Revenue headroom is essentially the surplus that authorities make on rental income after paying their bills. Waverley Council, which campaigned vigorously for the self-financing regime, has immediate plans to spend its £4 million revenue surplus on house building and refurbishment programmes - something it was unable to do under the HRA.
Not all local authorities will be so quick off the mark, according to Matthew Warburton, policy advisor for the Association of Retained Council Housing, which represents around half the self-financing authorities. ‘There is a certain amount of caution,’ he says. ‘They don’t want to take risks until they are used to working with these arrangements.’
He predicts that most authorities will focus on refurbishment programmes before embarking on ambitious building programmes. ‘I think first of all, most councils will take the opportunity to catch up on repairs to existing stock which they couldn’t do previously.’
Proceeding with caution
John Whitehouse, associate director at consultancy Sector, agrees that some councils are taking a careful approach. Some tenants may have to wait some time before feeling the benefits of the new self-financing regime, he adds.
‘They [councils] are prepared for the self-financing regime but I am not convinced they are geared up to spend any additional resources. In the immediate future we will see little change.’

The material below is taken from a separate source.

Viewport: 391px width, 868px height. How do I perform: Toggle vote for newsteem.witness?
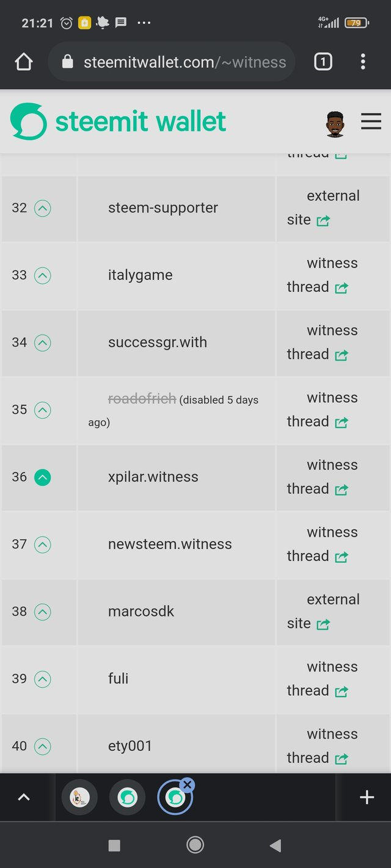coord(43,544)
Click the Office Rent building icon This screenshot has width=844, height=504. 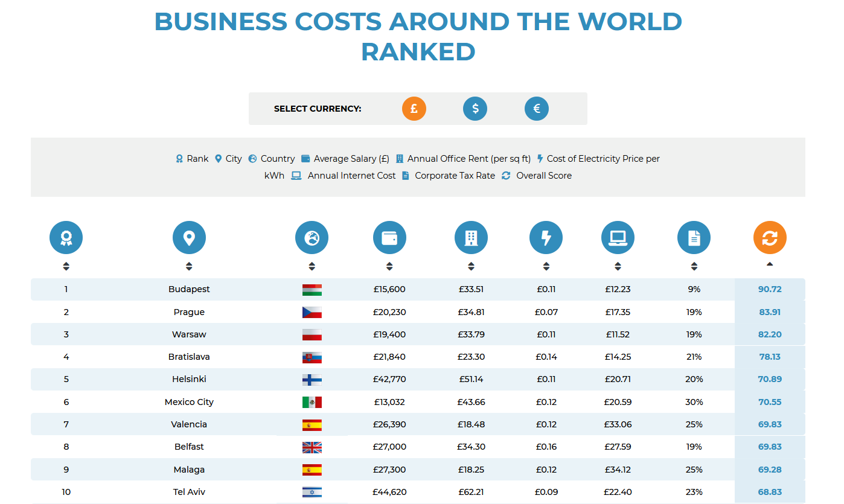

While all local authorities must have their business plans agreed before 28 March, many are yet to work out the finer details, such as where surplus revenue or new loans will be spent. Lincoln Council, for example, will first quiz its tenants about what they want before setting its plan in stone.
A rise in building
The CIH’s Mr Partridge thinks local politicians’ enthusiasm for new homes could, however, prompt a quick-sharp rise in the number embarking on building programmes. The 22 local authorities which have already begun house building programmes will shoot up to 122 within the next three to five years, he predicts.
‘A very great number of authorities could be building [new homes] within the next few years,’ he says. ‘I think the appetite is there, even in the smallest districts.’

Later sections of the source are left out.